The Vedutismo Tradition

Vanvitelli Castel S. Angelo
Veduta del Tevere a Castel Sant'Angelo, G. Vanvitelli, 1720

Vasi Castel S. Angelo
Plate 86, Ponte Sant Angelo, Giuseppe Vasi, 1744.

Piranesi Castel S. Angelo
Vedute del Ponte and Castello Sant'Angelo, G.B. Piranesi, 1750

The Grand Tour may not have created the vedutisti but it did facilitate the economic and cultural atmosphere in which they thrived, increasing the demand for their wares and providing a means for dissemination to other European capitals. Before the journey the vedute served as a visual enticement, depicting sites for the traveler with increasing realism. Upon returning home the vedute functioned as a memento recalling the splendors visited and acted as incentive for others to likewise to embark on their own adventure.

Strozzi, Pianta di Roma
Pianta di Roma
, Alessandro Strozzi, 1474.


Early Roman Vedute
Topographic chroniclers who visited Rome in the 16th century portrayed the city with increasing accuracy and detail, using scientific perspective as a guide to capture their impressions. The emergence of the vedute or realistic city views replaced the medieval tendency to see the city in symbolic and often fanciful terms as epitomized by the medieval Mirabilia Urbis Romae from about 1150 and in its numerous reincarnations. These later artists constructed accurate drawings of ancient ruins as well as contemporary religious and secular works of architecture of their day, and in so doing left a valuable legacy of the their times and customs.

Heemskerck, S Pietro
S. Pietro e le Logge Vaticane, M. van Heemskerck, 1533

The genre first became popular in the north where realistic scenes of both landscapes and cityscapes were created by 16th century artists in the Low Countries. Visiting artists who traveled across the Alps such as Martin van Heemskerck (1498-1574) carried this tradition to Rome. Heemskerck was not content to show important buildings as isolated objects but made a point of showing them in their surrounding urban context as well. Conceiving architecture within its urban setting is the fundamental principle of the vedute and explains why this tradition continues to have special significance for the study of architecture and urbanism as a phenomenon inextricably linked to place. For example, Heemskerck’s drawing of St. Peter’s as the nominal subject shows nearby ordinary structures as an integral part of the scene. This practice could also document the life of the city portraying its citizens on special occasions or capturing their daily activities, sometimes revealing the life of the city with a surprisingly candid eye. Likewise other artists who provided views of the Rome (significantly almost all from abroad) like Stefano Duperac (1525 ca.-1604) and Israel Silvestre (1621-1691) each of whom made significant contributions within this tradition so that by the end of the 17th century it was a well established genre among visiting and Roman artists.

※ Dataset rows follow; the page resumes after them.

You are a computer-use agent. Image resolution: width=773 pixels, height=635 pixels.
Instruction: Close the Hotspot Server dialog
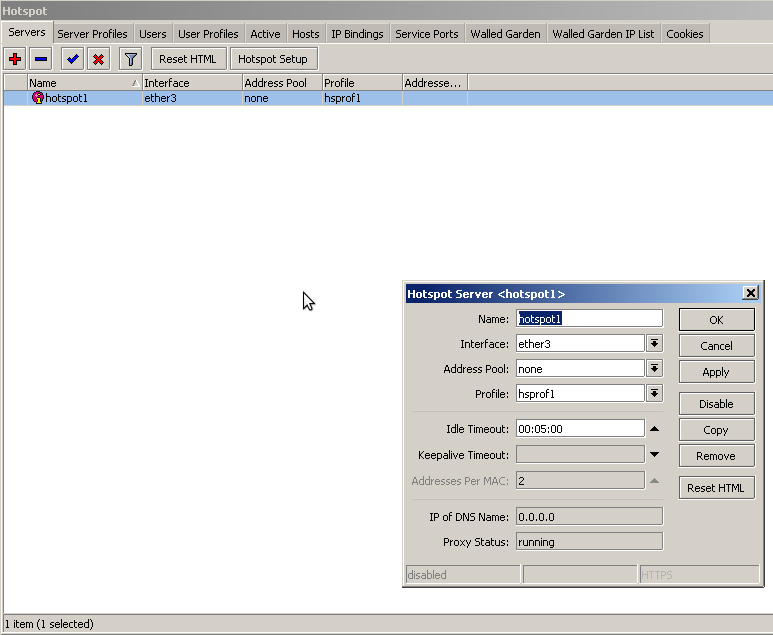(x=750, y=293)
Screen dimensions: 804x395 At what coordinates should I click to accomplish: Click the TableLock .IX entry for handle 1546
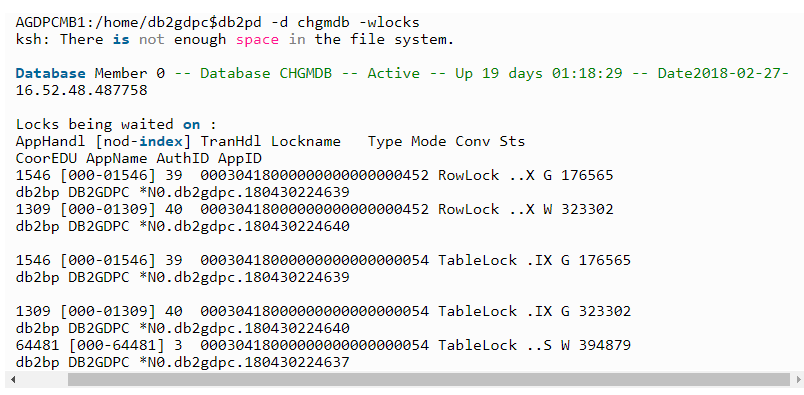pyautogui.click(x=323, y=261)
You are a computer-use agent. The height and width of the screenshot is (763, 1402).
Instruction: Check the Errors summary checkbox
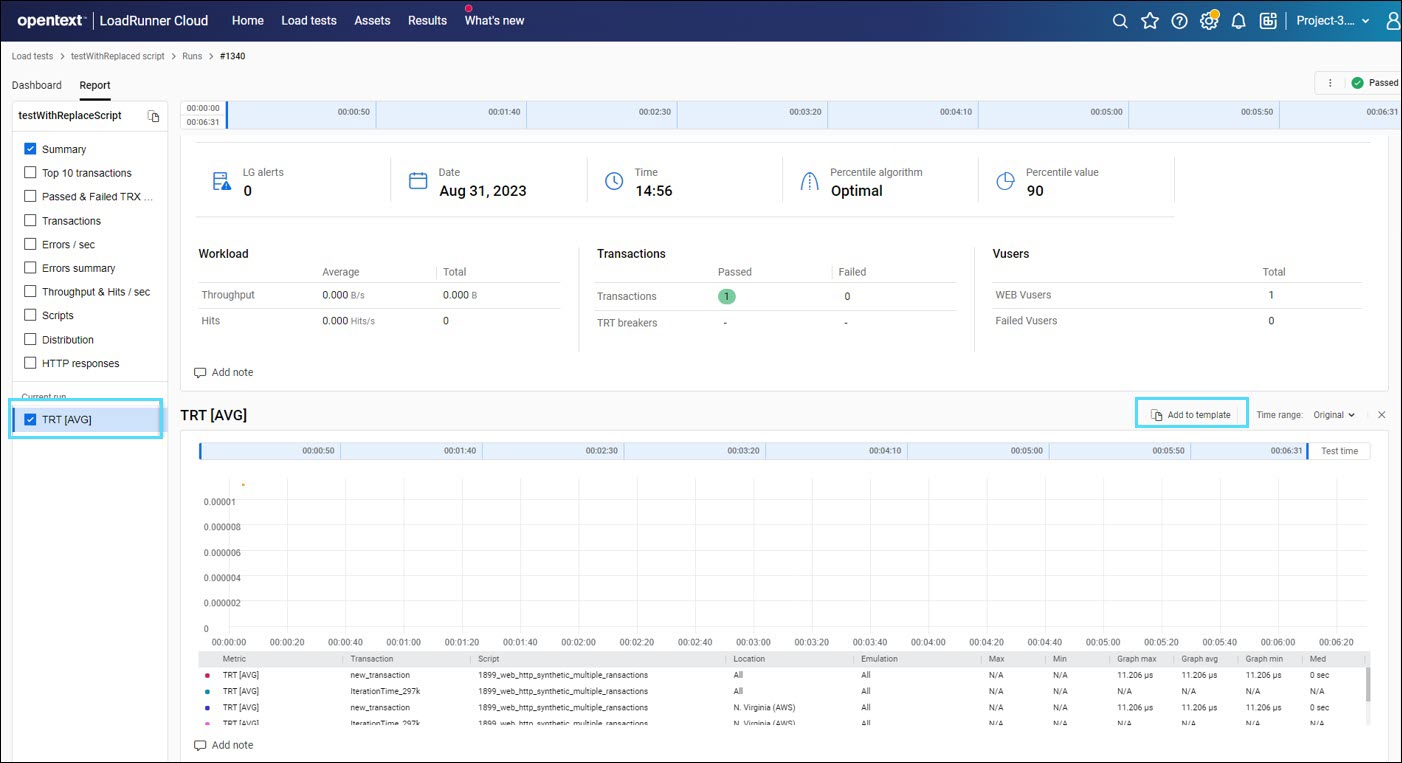(30, 268)
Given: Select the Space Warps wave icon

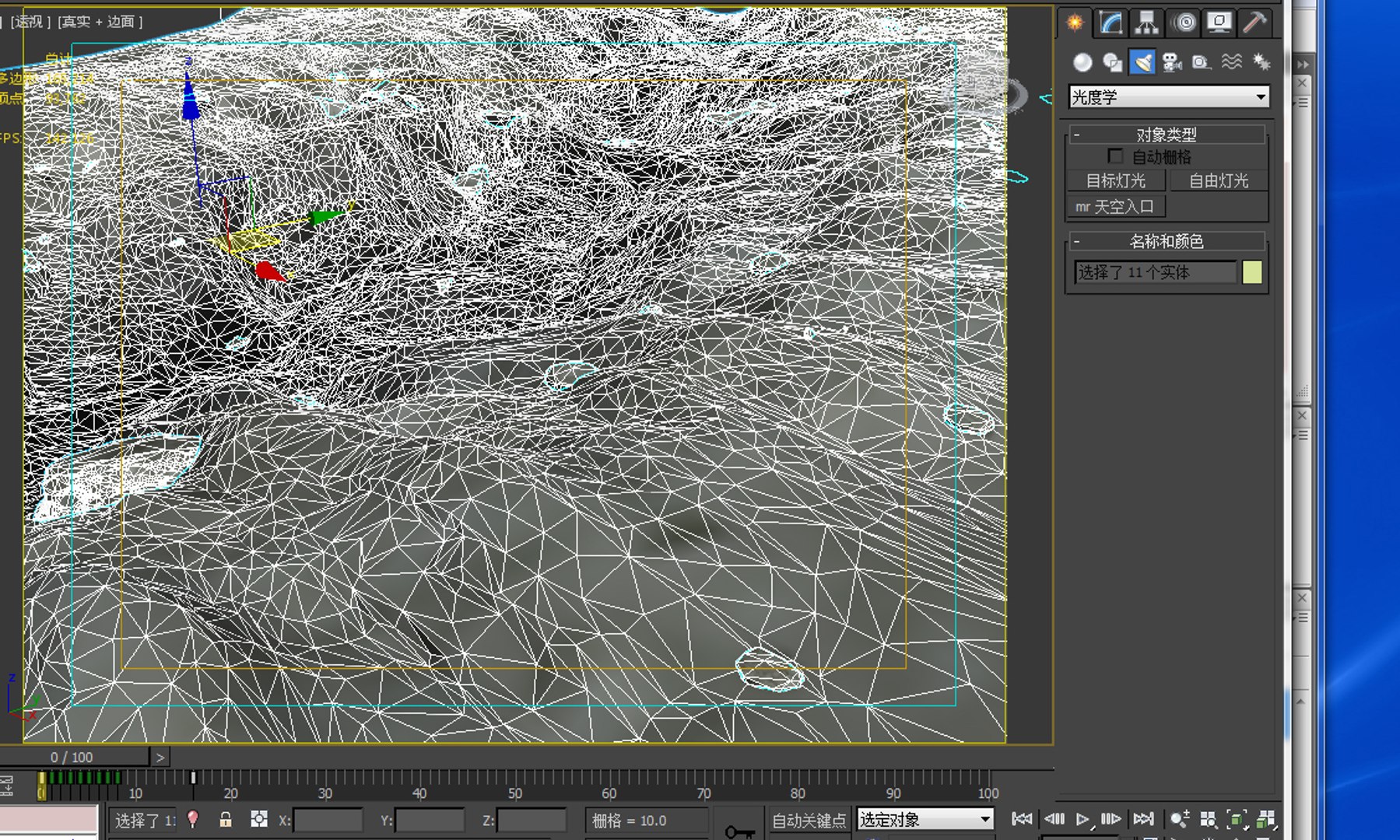Looking at the screenshot, I should [x=1231, y=62].
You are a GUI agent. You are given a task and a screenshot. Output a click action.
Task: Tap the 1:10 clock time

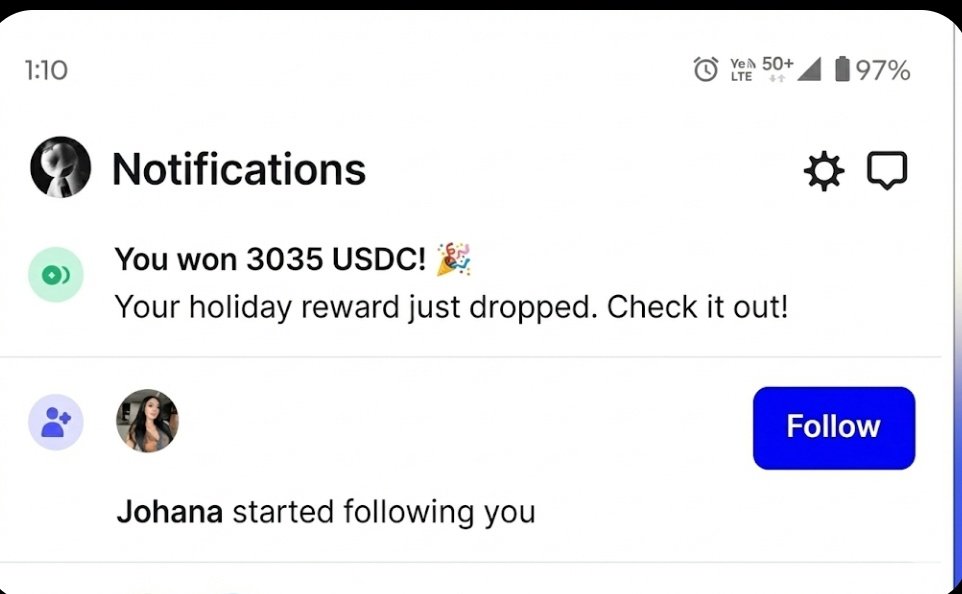coord(46,70)
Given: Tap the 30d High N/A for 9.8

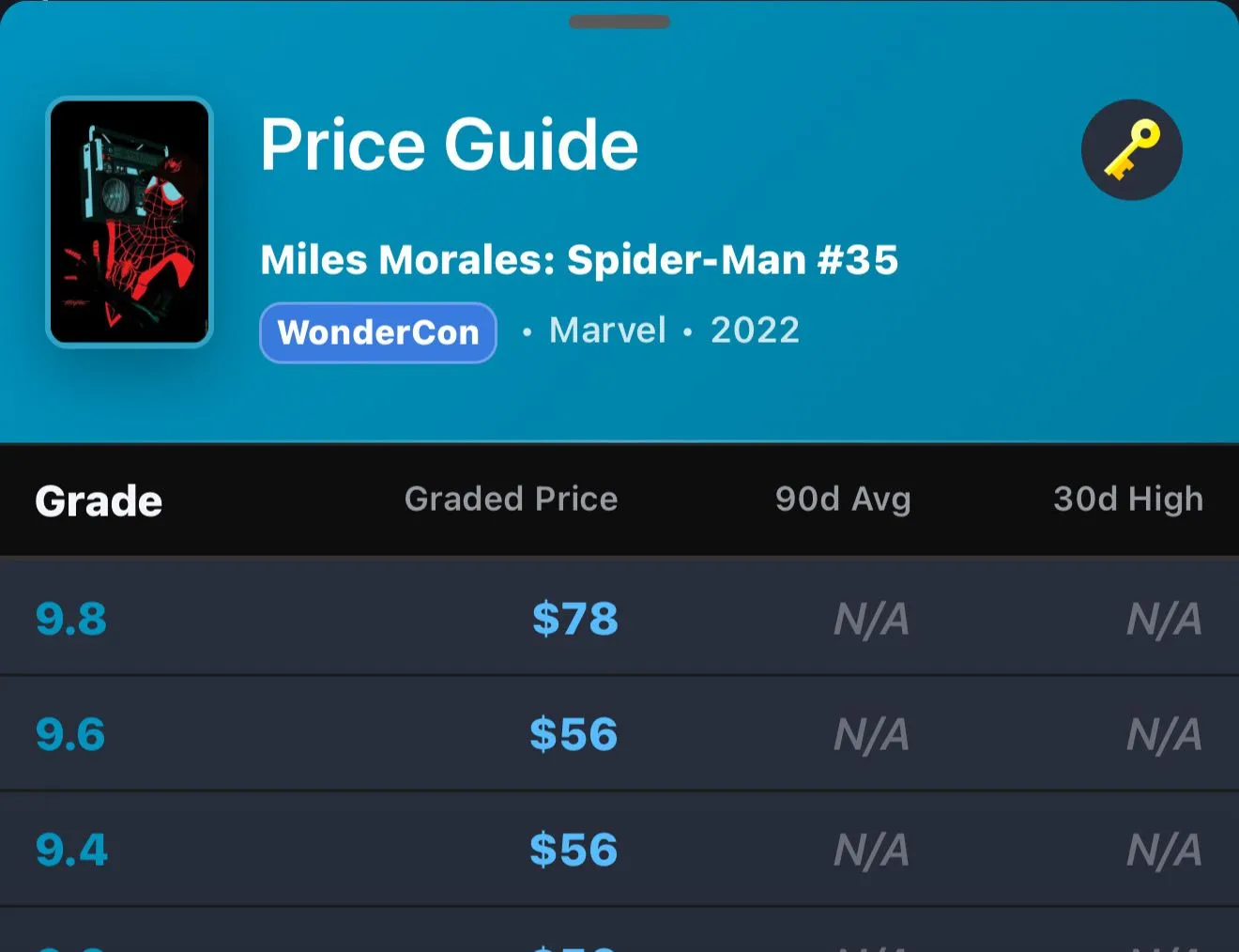Looking at the screenshot, I should tap(1165, 619).
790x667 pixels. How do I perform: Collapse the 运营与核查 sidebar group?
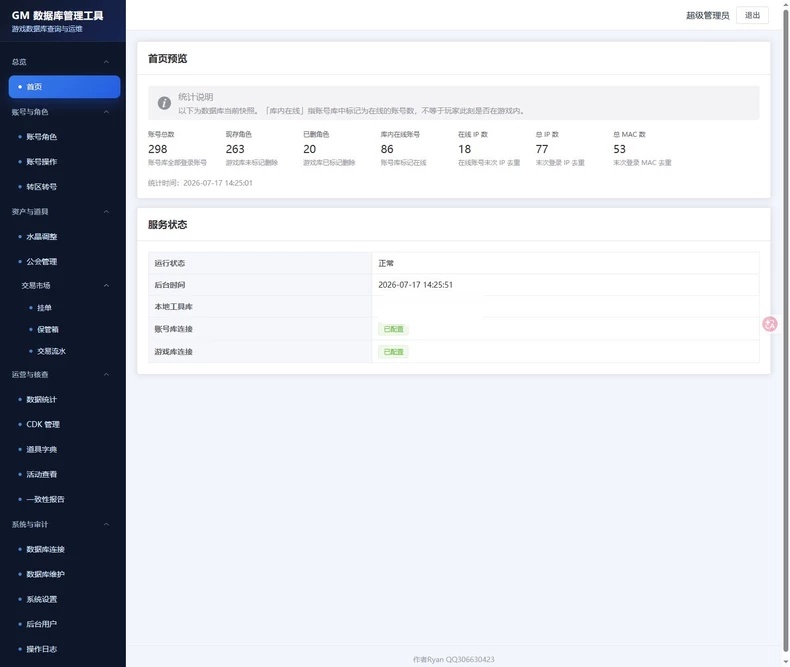106,374
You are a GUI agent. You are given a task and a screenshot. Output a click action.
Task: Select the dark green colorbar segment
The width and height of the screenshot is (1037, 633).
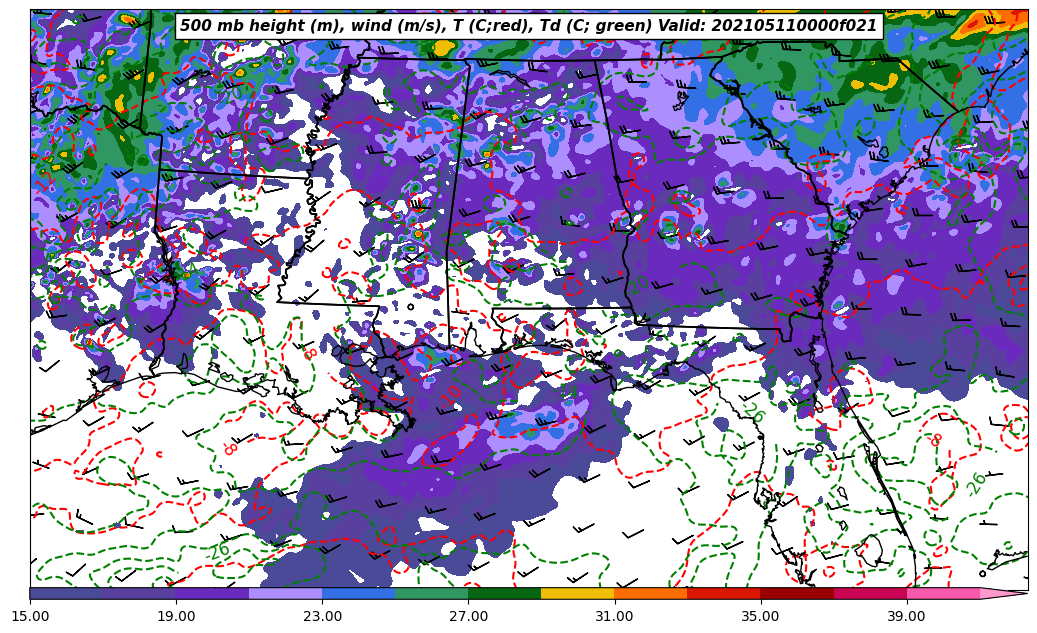[504, 593]
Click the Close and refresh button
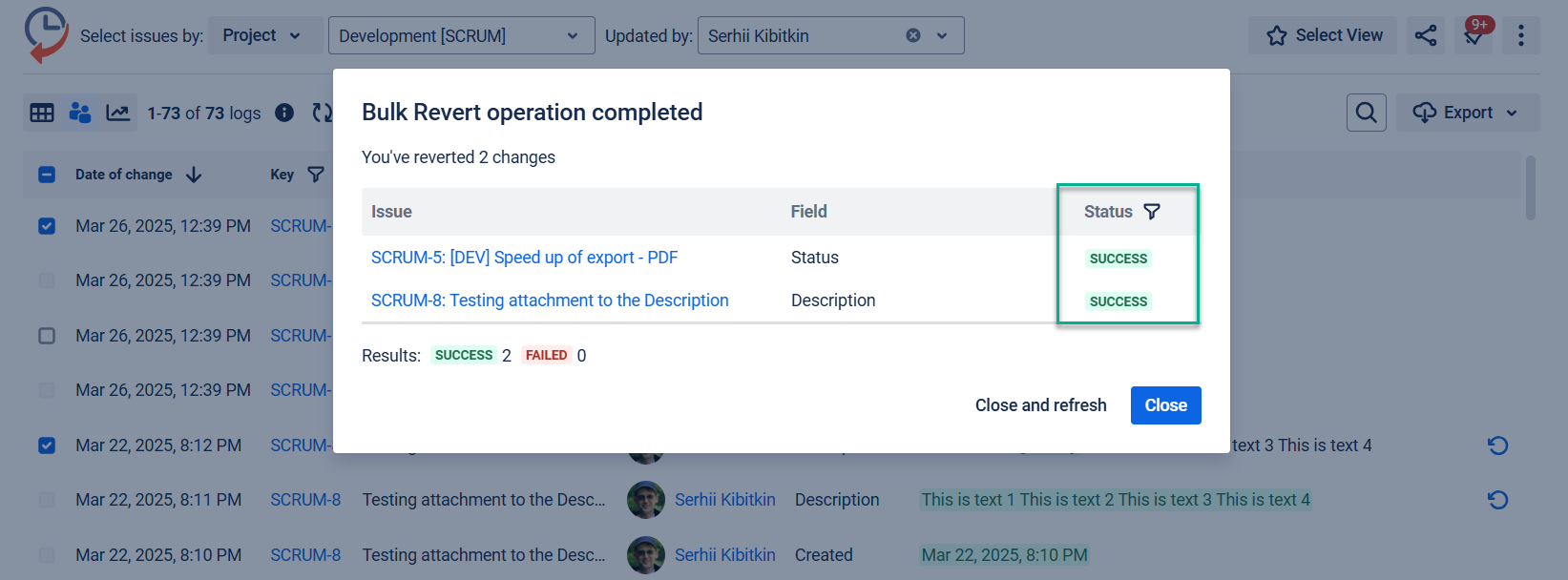 pos(1040,405)
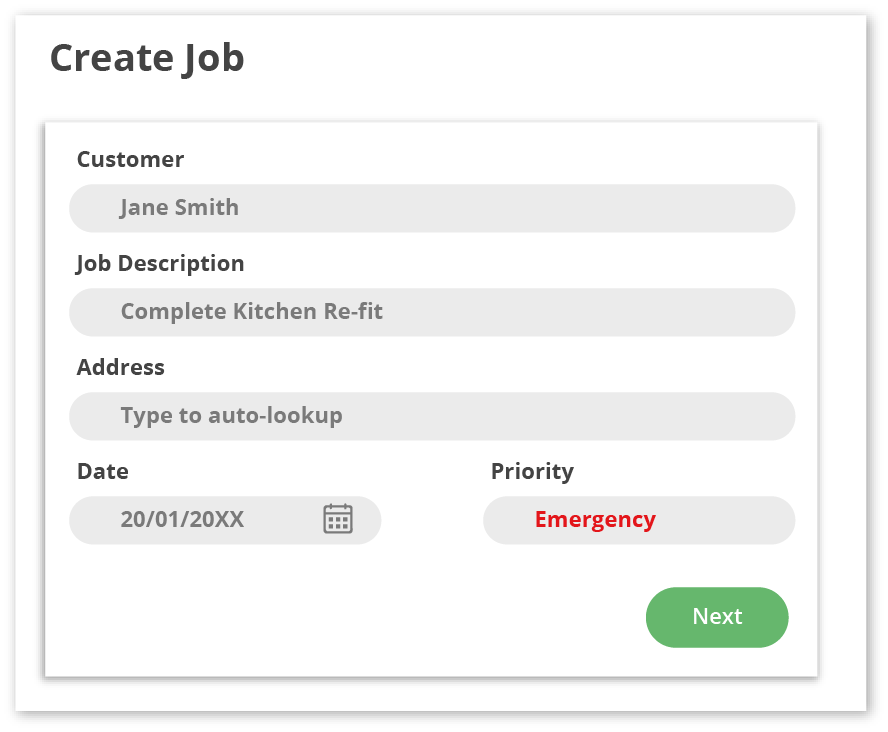Screen dimensions: 888x732
Task: Click the Complete Kitchen Re-fit text
Action: [251, 312]
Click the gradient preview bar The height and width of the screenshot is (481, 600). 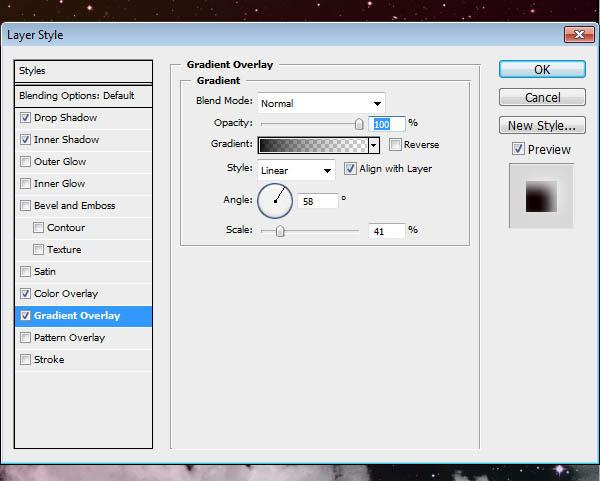(x=313, y=145)
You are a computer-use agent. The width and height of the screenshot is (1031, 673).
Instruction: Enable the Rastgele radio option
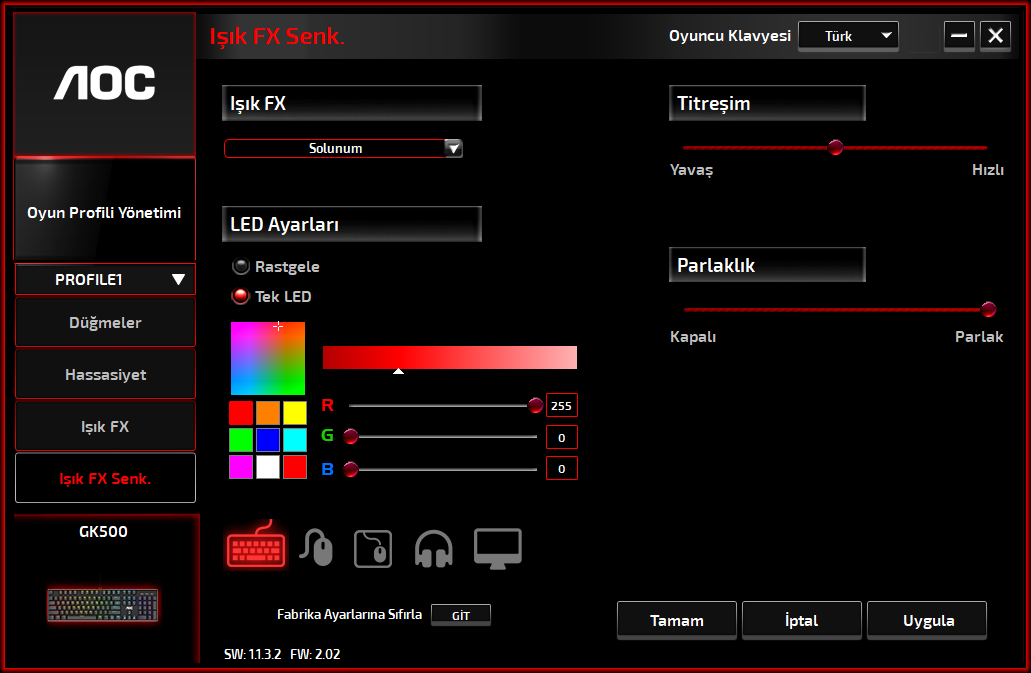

Falda, Panphilj Vasi, Villa Panphilj
Villa Panphilj, Giovanni Battista Falda, ca. 1670-75 Plate 200. Villa e Casino Panphilj, Giuseppe Vasi, 1761

Giovanni Battista Falda (1643-1678)
Artists working within this pictorial tradition in the late 17th century such as Lievin Cruyl (1634 -1720 ca.) and Giovanni Battista Falda (1643- 1678) established a repertory of views for documenting Rome that would set the stage for later artists. Falda was the first notable vedutista working in this tradition as a print maker who helped elevate the engraved print and work on paper as equal to the painted canvas in terms of its artistic significance. During his brief but prolific career he demonstrated an extraordinary capacity to capture the city view accurately and in vivid detail. Falda’s work was a great commercial success because of the multiple prints which a single matrice or copper plate could produce. Falda concentrated on cityscapes and landscapes on paper that were avidly sought after by the Grand Tourist and were master works in their own right.

Falda, Pianta di Roma
Pianta di Roma, Giovanni Battista Falda, 1676

Falda’s interest in capturing the topography of the city eventually included his attempt to combine both plan and pictorial view. His masterful 1676 axonometric plan (paraline drawing whereby parallel lines remain parallel) of Rome is really a hybridized form of the ichnographic plan and pictorial view. The plan projection drawing used by Falda here and also in his book on the villas and gardens of Rome is not a true perspective but rather a plan projection view at 45 degrees which simulates three dimensions without employing vanishing points, diminution in size or converging lines. The more common related pictorial views which bridge the gap with varying degrees of success between the two modes of description is the volo d’uccello or bird's eye view.
Specchi, Porto di Ripetta
Porto di Ripetta, Specchi,

Alessandro Specchi (1668-1729)
Trained as an architect, Specchi provides another highly instructive and synthetic method for representing the city.  In his View of the Porto di Ripetta from 1704 (he designed the complex which he depicts in 1703) he presents an enlarged frontal view of the famous water piazza.  He also provides pendant views at either side which show a view from the piazza looking toward Prati and another which reveals the earlier state of the site before his intervention.  Finally he centers a plan view of the river port, surrounded by the accompanying pictorial views.  These multiple views, both pictorial and planimetric, round out a thorough documentation of his masterpiece and most likely inspired future vedutisti such as Piranesi who was accomplished in both modes of representation as well.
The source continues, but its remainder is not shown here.